A Taiwanese legislator has been forced to deny a website’s claim that he’s a degenerate sports lottery gambler.
On Wednesday, an online news portal claimed that Democratic Progressive Party (DPP) Taipei City Councilor Hsieh Wei-chou was a fixture at two Taiwan Sports Lottery retail outlets and had run up sports lottery debts of nearly NT$10m (US $309k).
The report quoted Hsieh Wei-chou (pictured, publicly apologizing last year for an unrelated incident) saying he no longer purchased sports lottery tickets and his sole focus was on his city councilor duties. Yet a source at Taipei City Council contradicted the councilor’s claims, saying his mother Yu Fang-chin had been forced to return to Japan to clear up her son’s debts and that his furious father had suggested that his son “might as well die.”
The source further alleged that Hsieh Wei-chou had ramped up his sports lottery stakes after being elected to city council in 2014. This allegedly led to him taking out low-interest loans that Taipei Fubon Commercial Bank offers councilors, as well as borrowing money in the name of his council office.

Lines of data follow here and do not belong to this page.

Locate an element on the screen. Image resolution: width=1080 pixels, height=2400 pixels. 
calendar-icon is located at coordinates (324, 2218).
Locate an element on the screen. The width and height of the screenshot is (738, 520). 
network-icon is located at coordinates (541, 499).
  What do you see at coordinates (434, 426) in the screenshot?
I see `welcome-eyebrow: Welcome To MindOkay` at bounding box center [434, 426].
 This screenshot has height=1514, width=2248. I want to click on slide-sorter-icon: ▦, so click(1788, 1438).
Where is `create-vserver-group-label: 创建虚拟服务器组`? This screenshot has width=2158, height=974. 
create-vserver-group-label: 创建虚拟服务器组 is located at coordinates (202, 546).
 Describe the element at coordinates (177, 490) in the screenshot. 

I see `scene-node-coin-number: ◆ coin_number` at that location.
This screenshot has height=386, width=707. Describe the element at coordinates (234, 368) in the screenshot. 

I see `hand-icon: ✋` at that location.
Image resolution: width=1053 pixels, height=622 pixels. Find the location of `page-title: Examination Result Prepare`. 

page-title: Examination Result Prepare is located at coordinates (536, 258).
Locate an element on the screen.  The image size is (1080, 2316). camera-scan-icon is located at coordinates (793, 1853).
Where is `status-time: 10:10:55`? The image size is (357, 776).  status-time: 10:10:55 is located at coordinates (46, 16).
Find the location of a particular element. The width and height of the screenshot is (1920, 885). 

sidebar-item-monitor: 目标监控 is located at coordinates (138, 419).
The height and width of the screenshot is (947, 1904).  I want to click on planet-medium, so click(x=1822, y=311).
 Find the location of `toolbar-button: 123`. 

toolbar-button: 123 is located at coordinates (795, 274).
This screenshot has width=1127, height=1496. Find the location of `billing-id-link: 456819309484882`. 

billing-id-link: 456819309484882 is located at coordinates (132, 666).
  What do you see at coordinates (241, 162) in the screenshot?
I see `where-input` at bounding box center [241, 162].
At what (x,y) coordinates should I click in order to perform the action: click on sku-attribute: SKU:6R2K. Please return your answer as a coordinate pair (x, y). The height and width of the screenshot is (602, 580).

Hsieh Wei-chou responded to the website’s claims via a Facebook post in which he admitted having played the sports lottery, but denied having incurred any debts as a result of his gambling. The councilor also admitted taking out loans, but said they were used to repay election campaign expenses, not gambling debts.
Taiwan has limited gambling options available to local residents, beyond the Intralot-powered Taiwan Sports Lottery. Some of Taiwan’s outlying island groups have made token efforts at approving integrated resort casinos, but these efforts have failed to win the necessary support from voters.
Further north, China’s Ministry of Finance just announced that November lottery sales rose 12.6% year-on-year to RMB 34.5b (US $5b). While welfare lottery sales (RMB 17.8b) continued to outpace the sports lottery (RMB 16.6b), the sports lottery enjoyed a much bigger year-on-year gain (+22.1%) than the welfare lottery (+4.9%).